Mario Morgoni
Uno strano silenzio è calato nell’ultimo periodo su Cosmari e rifiuti. Un silenzio che l’ex deputato Pd Mario Morgoni prova a spezzare agitando una questione economica molto pesante che si starebbe profilando all’orizzonte. «I maggiori costi determinati dall’utilizzo delle discariche fuori provincia, per il 2026 Corinaldo e dal 2027 Pesaro, comporterebbero non solo un vero salasso per i cittadini, ma una crescita dei crediti del Cosmari verso i Comuni della provincia fino a 30 milioni, una vera mina vagante ad alto potenziale distruttivo tanto per il bilancio del Cosmari quanto per quelli dei Comuni. E questa sarebbe l’ ipotesi più ottimistica».
Il problema è sempre lo stesso: la discarica di Cingoli è esaurita e il balletto per la scelta del sito per il nuovo impianto va avanti da anni senza risultati di sorta. «Ai diversi interventi sul tema della gestione dei rifiuti in provincia di Macerata da parte di amministratori ed esponenti politici del centrosinistra risponde il silenzio assordante della destra – evidenzia Morgoni – eppure la situazione è ormai a un punto di non ritorno e le responsabilità sono totalmente in capo alla destra, sia a quella che governa organismi e istituzioni del territorio sia a quella che guida con un monocolore il Cosmari».

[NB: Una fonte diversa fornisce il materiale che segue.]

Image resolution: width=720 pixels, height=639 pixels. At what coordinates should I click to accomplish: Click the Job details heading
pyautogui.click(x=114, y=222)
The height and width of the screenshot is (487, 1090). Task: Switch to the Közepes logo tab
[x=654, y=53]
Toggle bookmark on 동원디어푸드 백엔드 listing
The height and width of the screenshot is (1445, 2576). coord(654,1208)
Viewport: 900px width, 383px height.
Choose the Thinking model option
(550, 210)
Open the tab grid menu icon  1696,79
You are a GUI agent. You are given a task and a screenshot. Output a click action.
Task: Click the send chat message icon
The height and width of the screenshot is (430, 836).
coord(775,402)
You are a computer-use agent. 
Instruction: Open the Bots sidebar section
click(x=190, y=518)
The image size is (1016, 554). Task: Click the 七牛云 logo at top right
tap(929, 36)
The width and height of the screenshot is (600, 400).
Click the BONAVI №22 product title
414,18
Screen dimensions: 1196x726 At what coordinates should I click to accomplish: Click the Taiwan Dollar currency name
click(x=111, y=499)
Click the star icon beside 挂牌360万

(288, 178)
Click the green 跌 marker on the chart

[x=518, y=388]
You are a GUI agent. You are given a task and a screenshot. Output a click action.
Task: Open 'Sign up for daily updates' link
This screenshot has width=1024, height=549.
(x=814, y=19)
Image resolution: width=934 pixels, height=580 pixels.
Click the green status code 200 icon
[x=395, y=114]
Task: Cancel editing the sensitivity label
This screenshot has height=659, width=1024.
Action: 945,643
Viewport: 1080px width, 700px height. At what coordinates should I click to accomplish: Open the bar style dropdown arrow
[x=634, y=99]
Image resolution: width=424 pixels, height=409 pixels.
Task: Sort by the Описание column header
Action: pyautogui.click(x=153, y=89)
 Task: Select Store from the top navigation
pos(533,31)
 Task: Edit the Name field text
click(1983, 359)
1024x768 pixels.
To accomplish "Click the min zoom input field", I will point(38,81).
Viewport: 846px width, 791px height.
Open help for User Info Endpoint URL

La questione è molto chiara, secondo l’esponente dem. «Al netto degli aumenti della Tari che sfioreranno in un triennio il 30% , della assenza di politiche ambientali e di progetti per la riduzione del rifiuto, di una raccolta differenziata stagnante con tendenza alla discesa, dell’abbandono di progetti strategici come quello delle linee di trattamento dei pannolini, dell’ impianto per il trattamento anaerobico della frazione organica, la destra aveva due compiti chiari per affrontare l’ emergenza dovuta all’esaurimento della discarica di Cingoli – ricorda Morgoni – ovvero individuare un nuovo sito di discarica, avendo da tempo la disponibilità di una graduatoria fornita dall’ Università Politecnica delle Marche, e nel frattempo definire un accordo con il Comune di Cingoli per una nuova vasca che consentisse di gestire nell’ immediato una fase transitoria. La destra ha fallito clamorosamente entrambi questi obiettivi: non ha individuato il nuovo sito e ciò ha impedito l’avvio di una trattativa con il Comune che pone la giusta condizione che venga prima individuato il sito definitivo che sarà utilizzato dopo Cingoli. Se anche si definisse la scelta del nuovo sito entro l’estate, si avviasse tempestivamente una trattativa proficua con Cingoli e fosse concluso l’iter autorizzativo della nuova vasca, la stessa non sarebbe disponibile se non per il 2028 inoltrato. E anche in questa ottimistica ipotesi la conta dei danni sarebbe già pesantissima».
Quindi l’affondo finale. «Nel caso si perseverasse in questo indegno immobilismo, bisognerebbe domandarsi quanto esso dipenda dalla totale inettitudine della classe dirigente della destra o dalla sua totale malafede nel nascondere l’intento di svendere l’azienda pubblica più importante della provincia – tuona l’ex parlamentare di Potenza Picena – in ogni caso il risultato sarebbe catastrofico, la fine del Cosmari, un futuro incerto per le centinaia di dipendenti e per le loro famiglie, un gravissimo danno per i cittadini. Gli esponenti della destra della nostra provincia, compreso il presidente Francesco Acquaroli, non possono certo cavarsela nella convinzione di aver individuato un comodo capro espiatorio nell’acquiescente presidente del Cosmari Paolo Gattafoni. È una situazione inaccettabile che richiede una mobilitazione delle comunità locali, delle organizzazioni sindacali, degli ambientalisti, per difendere un patrimonio pubblico e per pretendere da chi ha gli strumenti e le responsabilità decisionali che assolva con serietà e trasparenza i propri compiti».